Required action:
Please output the section of the listing below that opens with the line containing "Task: Open the 192.168.255.6 IP link" and closes with the line containing "Click the last", exactly and with nothing else.

=====

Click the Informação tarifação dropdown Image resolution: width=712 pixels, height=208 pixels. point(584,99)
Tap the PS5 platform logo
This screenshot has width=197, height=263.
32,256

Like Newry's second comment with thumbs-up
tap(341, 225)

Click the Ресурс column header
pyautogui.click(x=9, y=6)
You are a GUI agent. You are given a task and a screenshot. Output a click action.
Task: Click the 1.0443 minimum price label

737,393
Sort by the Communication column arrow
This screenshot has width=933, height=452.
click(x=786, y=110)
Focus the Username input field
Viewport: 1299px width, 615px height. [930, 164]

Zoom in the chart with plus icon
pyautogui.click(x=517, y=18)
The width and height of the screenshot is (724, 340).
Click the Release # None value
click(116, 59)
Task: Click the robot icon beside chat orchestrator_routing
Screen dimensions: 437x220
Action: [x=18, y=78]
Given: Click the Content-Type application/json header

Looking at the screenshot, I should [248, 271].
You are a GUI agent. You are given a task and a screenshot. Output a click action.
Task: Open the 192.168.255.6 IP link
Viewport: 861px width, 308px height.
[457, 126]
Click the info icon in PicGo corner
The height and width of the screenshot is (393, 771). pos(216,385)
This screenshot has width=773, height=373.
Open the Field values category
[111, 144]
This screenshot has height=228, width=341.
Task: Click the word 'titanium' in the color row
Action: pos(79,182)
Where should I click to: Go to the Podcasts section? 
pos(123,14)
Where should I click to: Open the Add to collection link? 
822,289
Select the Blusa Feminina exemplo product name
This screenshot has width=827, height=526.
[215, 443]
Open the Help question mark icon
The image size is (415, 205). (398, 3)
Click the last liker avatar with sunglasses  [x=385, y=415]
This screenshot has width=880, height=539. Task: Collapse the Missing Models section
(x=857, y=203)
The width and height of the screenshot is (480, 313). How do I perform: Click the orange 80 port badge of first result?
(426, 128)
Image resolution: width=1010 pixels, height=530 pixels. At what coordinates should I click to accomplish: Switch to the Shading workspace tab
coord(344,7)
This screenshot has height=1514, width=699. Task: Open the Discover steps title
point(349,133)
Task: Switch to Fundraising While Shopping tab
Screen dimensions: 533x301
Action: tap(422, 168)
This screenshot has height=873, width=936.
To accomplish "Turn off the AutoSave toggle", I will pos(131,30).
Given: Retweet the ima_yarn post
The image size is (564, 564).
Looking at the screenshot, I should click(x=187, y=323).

=====

Expected output:
Task: Open the 192.168.255.6 IP link
Viewport: 861px width, 308px height.
[457, 126]
Click the info icon in PicGo corner
The height and width of the screenshot is (393, 771). pos(216,385)
This screenshot has width=773, height=373.
Open the Field values category
[111, 144]
This screenshot has height=228, width=341.
Task: Click the word 'titanium' in the color row
Action: pos(79,182)
Where should I click to: Go to the Podcasts section? 
pos(123,14)
Where should I click to: Open the Add to collection link? 
822,289
Select the Blusa Feminina exemplo product name
This screenshot has width=827, height=526.
[215, 443]
Open the Help question mark icon
The image size is (415, 205). (398, 3)
Click the last liker avatar with sunglasses  [x=385, y=415]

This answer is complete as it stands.